Do you follow me on Twitter? If you are interested in the topics we talk about here, then please follow me @mktgchildhood. Every day I scan through the Twitterverse, blogs and news sources to find the most thoughtful, well-researched and thought-provoking writing, images and videos on the topic of harmful media messages to children. I only tweet links that I have read or looked at, and that I think are worth your time. It doesn’t mean I agree with the work. I seek to point you to a range of thoughtful views.
In case you missed them, here are some recent links:
1. “If you don’t want your kids to see it, just don’t let them.” Have you heard that comment? Ok, well are your kids with you every moment of every day? What about when they are at school or on the bus, and older kids show them things on their portable electronic devices? Ask the Mediatrician addresses the question of how to protect young kids, and just as I thought, there is no easy answer.
2. I really liked this review at GeekMom of a book about why children love video games.
3. This is why Tracee Sioux at The Girl Revolution liked the Disney movie “Tangled” which, she says, has powerful feminine energy.
4. And on the subject of Disney films: “Sexism, Strength and Dominance: Masculinity in Disney Films” at Marinagraphy.
5. Written by a teen girl, here’s an alternative deconstruction of the True Grit and Somewhere girl stars as feminist heroes view.

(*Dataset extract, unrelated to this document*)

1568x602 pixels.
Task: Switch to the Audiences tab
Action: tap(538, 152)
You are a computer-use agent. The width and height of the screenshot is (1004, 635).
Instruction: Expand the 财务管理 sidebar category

“Weirdly enough, after watching them, neither movie left me with that “Woohoo, girl-power!” feeling. Everyone around me was talking about the two actresses and their strong, powerful roles, and my hopes were high. I wanted to like the characters…really badly. I wanted to be thinking, “Now that’s some girl-power!” as the credits rolled. I was sadly disappointed.”
6. Here is a webinar that I think will be helpful to parents trying to help their kids navigate the media’s “sexy pressure.”
“Have you ever felt that popular culture drowns your kids in sexy images, toys, clothes, games and messages? It’s not your imagination. Research confirms that these images and messages pressure both girls and boys to feel they need to “be sexy” at younger and younger ages: ages when they don’t have the emotional, intellectual or psychological development to swim in the ocean of sexy pressure.”
It’s presented on January 27 by Nancy Gruver, who has been speaking and writing on girls’ issues, parenting, and media for many years and is the founder of New Moon Girls, a non-commercialized positive publication for girls.